After week one about half the students are left. This will still be an enormous amount of people. Yet, it doesn’t mean that they are all automatically well-qualified. “Opening up” higher education brings this to light, and only reveals educational deficits. I am far from putting the blame on the students. Many first-world countries rather invest in their military or propping up a global fantasy economy instead of creating equal opportunities by investing in schools or libraries. Therefore, it is little surprise that quite a few of the people who are active on the forums, or participate in the peer review process, would seem quite out of place at a proper university. Given that all it takes to sign up is an email address, this is to be expected.

Unfortunately, an immediate effect is the relatively low quality of the discussion forums, which I had touched upon before. If you skim a few threads, you’ll be amazed at the widespread lack of etiquette, and often poor grammar and orthography. It’s not as bad as a random collection of comments on YouTube, but at worst it’s quite close. As the courses go on, it normally gets better, but the first two or three weeks normally make you want to stay away from online discussions.

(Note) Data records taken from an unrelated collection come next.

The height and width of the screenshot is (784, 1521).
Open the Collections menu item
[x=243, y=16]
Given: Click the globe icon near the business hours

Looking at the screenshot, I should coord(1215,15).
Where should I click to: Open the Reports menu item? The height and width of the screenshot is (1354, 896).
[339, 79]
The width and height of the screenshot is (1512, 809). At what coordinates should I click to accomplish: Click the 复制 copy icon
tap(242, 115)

The rather diverse student body has ramifications for crowd reviewing as a whole. Put five students with a poor command of English in a room, tell them to grade the each others’s work, and the result won’t be especially awe-inspiring. While this example may sound absurd, it is a rather common occurrence on Coursera. Of course, if you only want to check for basic writing ability, then you can just run a grammar and spell checker. I don’t want to sound condescending, but about half the students whose essays I read did’t even bother with this. But if people can’t even meet this goal, then it’s arguably too much to ask for coherent arguments.

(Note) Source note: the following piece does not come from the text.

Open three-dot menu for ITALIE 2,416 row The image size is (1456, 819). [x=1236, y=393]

As Coursera expands, I can only see this getting worse, because September will never end. Without strong moderation, the quality of sites degrades. However, since strong moderation isn’t conducive to growth, good sites sooner or later degenerate. It’s probably only a matter of time until people will post “First!” or “+1” on a thread where someone asks a question about algorithmic efficiency.

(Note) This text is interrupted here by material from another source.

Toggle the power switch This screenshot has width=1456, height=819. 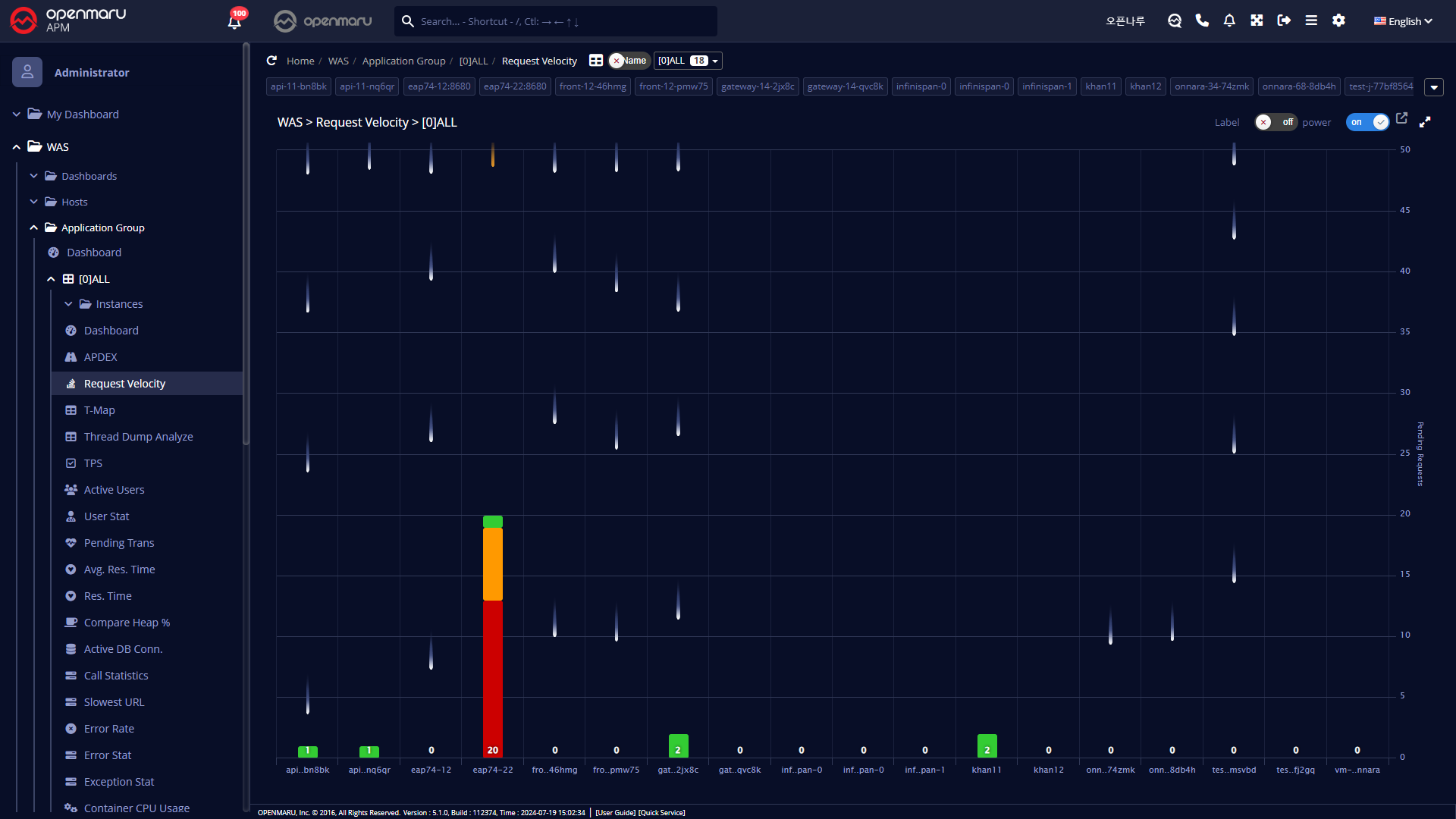point(1367,122)
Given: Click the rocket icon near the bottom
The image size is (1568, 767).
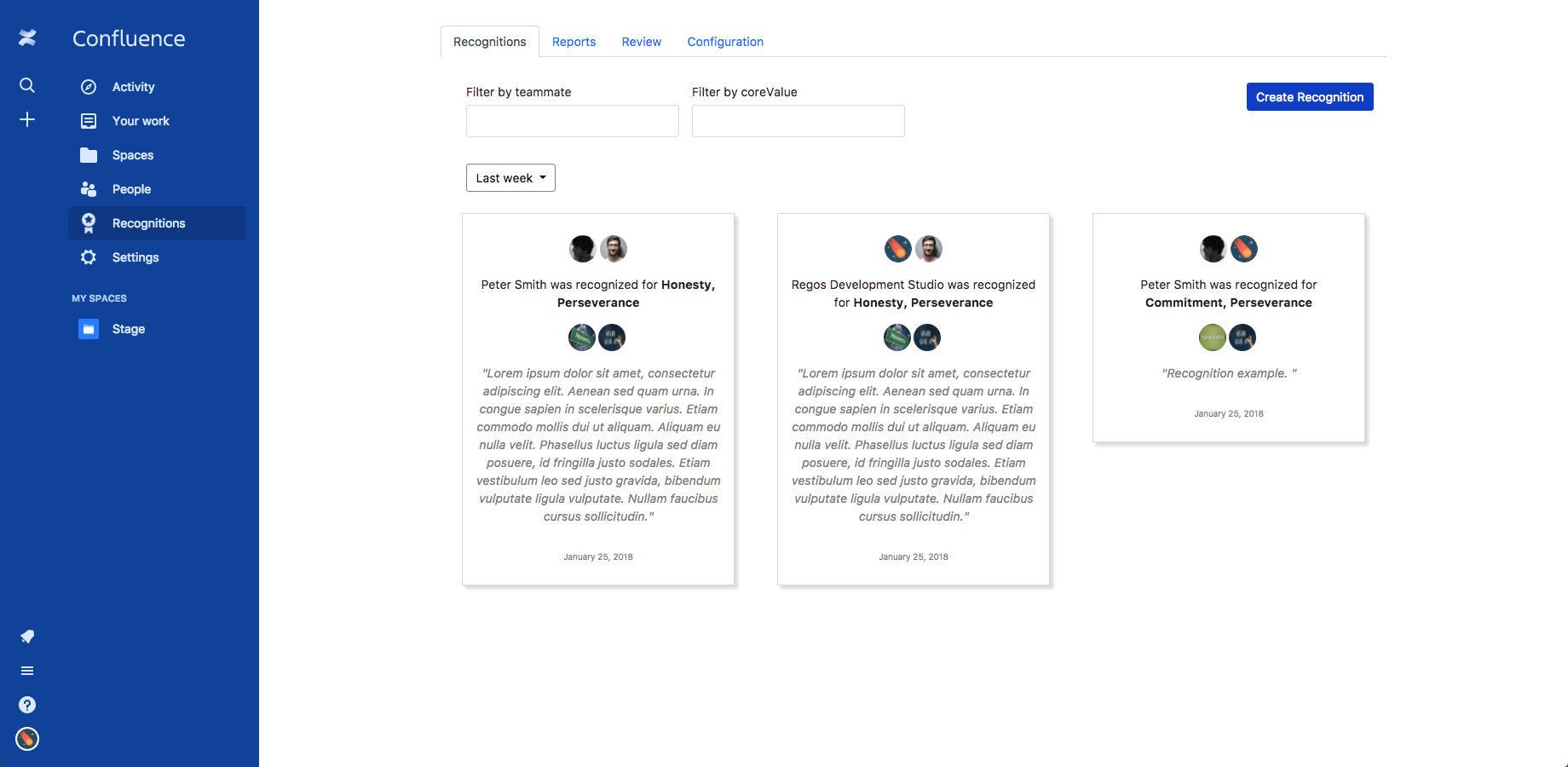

Finally, let’s consider a best case scenario. One may want to think that in an ideal world you could have stellar students grading the work of other equally stellar students. It’s quite obvious that they would be able to give each other much more meaningful feedback. Yet, they don’t know what they don’t know. A motivated student will therefore learn much more from interacting with a tutor who is able to make him consider a different point of view. In fact, one of the benefits of attending a university course that focuses on writing is that you can discuss your work with someone who is more experienced and more educated. Of course, not all professors are, but at the better universities you should find a lot of smart professors and highly competent tutors. It will take significant breakthroughs in AI to replicate something similar.

In summary, it seems that in a best-case scenario Coursera will stunt the growth of motivated students. This ties in with a recent talk by David Patterson, where he stated that MOOCs are a “godsend for the 99%” since they were better than other options. The “1%” were CS majors at good schools, and their education was undeniably superior to what a MOOC could provide. He was referring to his own Software as a Service course, which was originally offered through Coursera, but is now available on EdX.

David Patterson on the "99%" in Education

David Patterson on the “99%” in Education

Patterson was referring to a computer science course. In the humanities, though, a lot has to change until a similar claim could be made. The worst case scenario I described, which seems rather close to the reality on Coursera, has quite some room for improvement. I am tempted to say that this is an enormous problem, and I don’t see how the goals of “opening up higher education” in the humanities and raising standards can be achieved. In the end there may be the realization that high school education has to be fixed before MOOCs can reach their full potential. We’ll have to see how well Khan Academy will be doing on that front, but it certainly looks promising.